Prof. M.R.F. Senftleben

UvA Profiel
Director

Martin Senftleben is Professor of Intellectual Property Law and Director of the Institute for Information Law (IViR), University of Amsterdam. His activities focus on the reconciliation of private intellectual property rights with competing public interests of a social, cultural or economic nature. Current research topics include generative AI systems and author remuneration; open science and digital autonomy of researchers; platform and digital ecosystem regulation; copyright data improvement and content recommender systems; quality journalism and the economic viability of public interest media; behavioural advertising and consumer empowerment; the development of sustainable intellectual property policy.

Professor Senftleben studied law at the University of Heidelberg. He worked as a researcher at IViR and the Max Planck Institute for Innovation and Competition in Munich. In 2004, he was awarded a Ph.D. by the University of Amsterdam. From 2004 to 2007, he was a legal officer in the trademarks, industrial designs and geographical indications law division of the World Intellectual Property Organization (WIPO) in Geneva. From 2007 to 2020, he was Professor of Intellectual Property at the Vrije Universiteit Amsterdam. As a lawyer at Bird & Bird (2008 to 2019), he litigated copyright and trademark cases, including lawsuits about hyperlinking and website blocking.

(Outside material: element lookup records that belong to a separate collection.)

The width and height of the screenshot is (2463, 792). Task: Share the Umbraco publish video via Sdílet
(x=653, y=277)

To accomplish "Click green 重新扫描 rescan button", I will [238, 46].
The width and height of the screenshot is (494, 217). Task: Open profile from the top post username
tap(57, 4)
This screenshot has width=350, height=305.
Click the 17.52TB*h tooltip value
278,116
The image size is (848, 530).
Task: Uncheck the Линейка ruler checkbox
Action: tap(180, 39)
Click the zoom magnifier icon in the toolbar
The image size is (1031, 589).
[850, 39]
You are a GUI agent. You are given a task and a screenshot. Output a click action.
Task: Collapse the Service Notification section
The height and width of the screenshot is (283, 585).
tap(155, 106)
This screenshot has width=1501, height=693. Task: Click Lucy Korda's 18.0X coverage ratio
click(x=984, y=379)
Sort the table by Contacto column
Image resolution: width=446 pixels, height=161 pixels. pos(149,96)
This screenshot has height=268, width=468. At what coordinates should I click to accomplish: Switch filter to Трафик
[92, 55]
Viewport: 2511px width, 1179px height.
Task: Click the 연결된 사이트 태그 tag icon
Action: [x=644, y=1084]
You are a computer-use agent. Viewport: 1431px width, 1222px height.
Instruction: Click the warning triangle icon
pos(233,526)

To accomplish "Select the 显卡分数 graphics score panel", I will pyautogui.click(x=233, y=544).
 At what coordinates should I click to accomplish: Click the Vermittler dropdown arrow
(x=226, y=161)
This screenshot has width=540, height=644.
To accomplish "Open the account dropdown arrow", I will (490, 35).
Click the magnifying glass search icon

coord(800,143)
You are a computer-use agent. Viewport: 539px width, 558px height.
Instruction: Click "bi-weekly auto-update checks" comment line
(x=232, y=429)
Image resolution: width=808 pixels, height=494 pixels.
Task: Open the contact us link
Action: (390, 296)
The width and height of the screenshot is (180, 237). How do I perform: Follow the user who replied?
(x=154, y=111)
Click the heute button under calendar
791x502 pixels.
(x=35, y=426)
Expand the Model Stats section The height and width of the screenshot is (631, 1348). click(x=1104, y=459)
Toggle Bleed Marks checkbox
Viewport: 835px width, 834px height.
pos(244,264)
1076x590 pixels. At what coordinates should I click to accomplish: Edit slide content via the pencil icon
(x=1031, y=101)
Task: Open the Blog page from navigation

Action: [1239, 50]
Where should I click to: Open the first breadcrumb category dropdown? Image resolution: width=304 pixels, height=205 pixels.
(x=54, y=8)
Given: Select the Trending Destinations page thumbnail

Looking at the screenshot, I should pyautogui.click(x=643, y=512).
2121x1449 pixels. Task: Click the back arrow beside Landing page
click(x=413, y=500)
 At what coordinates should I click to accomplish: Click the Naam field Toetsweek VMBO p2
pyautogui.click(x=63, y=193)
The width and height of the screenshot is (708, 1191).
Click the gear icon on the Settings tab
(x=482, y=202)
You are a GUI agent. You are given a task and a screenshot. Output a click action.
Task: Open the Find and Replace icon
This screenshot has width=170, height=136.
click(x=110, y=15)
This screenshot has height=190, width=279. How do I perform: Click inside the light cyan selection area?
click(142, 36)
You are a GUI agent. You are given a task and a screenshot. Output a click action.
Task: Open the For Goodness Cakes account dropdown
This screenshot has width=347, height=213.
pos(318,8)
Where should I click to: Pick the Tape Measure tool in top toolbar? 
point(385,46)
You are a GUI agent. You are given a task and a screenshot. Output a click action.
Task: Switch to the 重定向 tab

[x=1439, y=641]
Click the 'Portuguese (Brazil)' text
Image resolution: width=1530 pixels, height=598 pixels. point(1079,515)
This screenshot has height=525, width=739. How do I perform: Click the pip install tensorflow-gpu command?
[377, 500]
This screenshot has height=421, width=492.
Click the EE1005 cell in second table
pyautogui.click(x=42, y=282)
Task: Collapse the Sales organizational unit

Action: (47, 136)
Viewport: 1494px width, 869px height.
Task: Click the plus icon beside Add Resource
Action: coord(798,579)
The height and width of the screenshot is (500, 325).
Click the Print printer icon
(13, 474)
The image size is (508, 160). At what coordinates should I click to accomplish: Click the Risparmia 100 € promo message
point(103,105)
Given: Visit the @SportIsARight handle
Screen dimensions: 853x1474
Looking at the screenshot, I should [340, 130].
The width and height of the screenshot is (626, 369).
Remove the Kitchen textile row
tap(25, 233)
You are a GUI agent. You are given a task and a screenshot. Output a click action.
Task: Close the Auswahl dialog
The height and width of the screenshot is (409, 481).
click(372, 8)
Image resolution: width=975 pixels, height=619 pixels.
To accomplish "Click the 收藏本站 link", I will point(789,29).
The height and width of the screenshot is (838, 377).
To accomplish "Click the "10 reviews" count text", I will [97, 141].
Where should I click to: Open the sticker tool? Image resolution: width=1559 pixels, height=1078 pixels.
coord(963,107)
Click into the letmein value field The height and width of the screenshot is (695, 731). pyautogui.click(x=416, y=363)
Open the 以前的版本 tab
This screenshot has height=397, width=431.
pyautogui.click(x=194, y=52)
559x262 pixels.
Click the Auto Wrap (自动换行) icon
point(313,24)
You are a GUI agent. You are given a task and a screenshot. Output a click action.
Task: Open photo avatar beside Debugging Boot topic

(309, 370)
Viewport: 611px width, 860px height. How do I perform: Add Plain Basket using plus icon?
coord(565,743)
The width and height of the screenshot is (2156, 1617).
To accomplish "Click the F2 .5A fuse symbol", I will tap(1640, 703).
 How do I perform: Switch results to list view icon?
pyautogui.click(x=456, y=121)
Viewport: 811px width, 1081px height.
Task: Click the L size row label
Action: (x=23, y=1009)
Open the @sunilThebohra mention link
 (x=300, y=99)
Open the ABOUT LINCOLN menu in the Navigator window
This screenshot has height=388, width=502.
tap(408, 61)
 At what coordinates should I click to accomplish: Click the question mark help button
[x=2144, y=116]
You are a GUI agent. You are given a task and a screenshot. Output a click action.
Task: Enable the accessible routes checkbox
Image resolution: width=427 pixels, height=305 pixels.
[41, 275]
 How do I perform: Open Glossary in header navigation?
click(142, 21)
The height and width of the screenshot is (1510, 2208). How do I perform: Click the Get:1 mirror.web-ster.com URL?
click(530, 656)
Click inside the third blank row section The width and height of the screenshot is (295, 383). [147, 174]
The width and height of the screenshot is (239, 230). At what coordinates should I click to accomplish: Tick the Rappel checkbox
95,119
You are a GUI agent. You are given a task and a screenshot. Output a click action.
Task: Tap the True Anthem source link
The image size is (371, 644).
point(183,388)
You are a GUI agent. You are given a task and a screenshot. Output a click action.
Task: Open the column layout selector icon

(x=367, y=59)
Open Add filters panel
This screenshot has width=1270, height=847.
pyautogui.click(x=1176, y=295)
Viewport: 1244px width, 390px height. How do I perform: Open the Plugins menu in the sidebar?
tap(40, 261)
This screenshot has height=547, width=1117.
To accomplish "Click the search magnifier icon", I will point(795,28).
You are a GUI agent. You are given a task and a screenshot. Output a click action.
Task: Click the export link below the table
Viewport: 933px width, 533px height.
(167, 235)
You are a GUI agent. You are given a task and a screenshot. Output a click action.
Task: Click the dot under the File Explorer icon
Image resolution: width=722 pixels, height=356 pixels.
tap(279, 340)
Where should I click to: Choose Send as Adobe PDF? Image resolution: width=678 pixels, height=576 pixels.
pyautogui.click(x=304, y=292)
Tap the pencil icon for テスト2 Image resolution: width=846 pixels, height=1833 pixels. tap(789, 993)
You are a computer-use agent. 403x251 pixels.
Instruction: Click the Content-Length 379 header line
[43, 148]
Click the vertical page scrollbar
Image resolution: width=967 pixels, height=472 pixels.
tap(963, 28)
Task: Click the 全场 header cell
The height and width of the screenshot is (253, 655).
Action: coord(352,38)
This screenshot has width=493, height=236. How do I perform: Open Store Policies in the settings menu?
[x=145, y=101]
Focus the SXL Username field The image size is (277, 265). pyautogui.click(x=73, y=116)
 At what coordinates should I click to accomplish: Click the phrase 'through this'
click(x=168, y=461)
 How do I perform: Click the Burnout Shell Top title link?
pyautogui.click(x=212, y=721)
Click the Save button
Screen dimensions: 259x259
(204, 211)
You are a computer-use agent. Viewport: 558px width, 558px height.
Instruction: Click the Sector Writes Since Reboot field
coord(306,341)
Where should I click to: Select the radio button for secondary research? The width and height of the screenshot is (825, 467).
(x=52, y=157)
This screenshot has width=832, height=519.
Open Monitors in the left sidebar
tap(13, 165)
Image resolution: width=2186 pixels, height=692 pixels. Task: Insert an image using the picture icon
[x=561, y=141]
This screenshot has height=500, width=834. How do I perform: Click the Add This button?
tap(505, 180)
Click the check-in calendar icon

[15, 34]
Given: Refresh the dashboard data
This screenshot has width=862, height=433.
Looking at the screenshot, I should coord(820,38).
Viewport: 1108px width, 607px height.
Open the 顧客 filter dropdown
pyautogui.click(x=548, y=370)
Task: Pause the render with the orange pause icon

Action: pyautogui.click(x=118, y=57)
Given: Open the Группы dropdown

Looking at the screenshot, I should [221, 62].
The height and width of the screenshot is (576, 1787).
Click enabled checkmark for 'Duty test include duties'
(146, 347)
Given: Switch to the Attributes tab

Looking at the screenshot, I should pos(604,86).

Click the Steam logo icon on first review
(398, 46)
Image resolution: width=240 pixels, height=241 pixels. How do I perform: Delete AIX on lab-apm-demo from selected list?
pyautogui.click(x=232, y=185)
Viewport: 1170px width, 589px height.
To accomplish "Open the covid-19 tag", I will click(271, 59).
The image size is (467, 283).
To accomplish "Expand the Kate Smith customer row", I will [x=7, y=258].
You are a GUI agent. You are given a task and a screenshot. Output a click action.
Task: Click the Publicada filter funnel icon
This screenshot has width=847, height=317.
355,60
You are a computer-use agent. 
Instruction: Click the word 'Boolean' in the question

Professor Senftleben is a member of the Benelux Council for Intellectual Property and a former member of the Copyright Advisory Committee of the Dutch State. He provided advice to WIPO in copyright, trademark and unfair competition projects. For the European Commission, he prepared studies on data access and reuse in research contexts. He is a member of the Trademark Law Institute (TLI), the European Copyright Society (ECS) and the Executive Committee of the Association littéraire et artistique internationale (ALAI). As a visiting professor, he was invited to the National University of Singapore, the Engelberg Center at NYU Law School, the Oxford Intellectual Property Research Centre, Tel Aviv University and the Intellectual Property Research Institute of Xiamen University. His numerous publications include Copyright, Limitations and the Three-Step Test (2004), European Trade Mark Law (with Annette Kur, 2017), The Copyright/Trademark Interface (2020) and Generative AI and Author Remuneration (2023). As a guest lecturer, he provides courses at the Munich Intellectual Property Law Center (MIPLC), the Jagiellonian University Krakow and the University of Catania.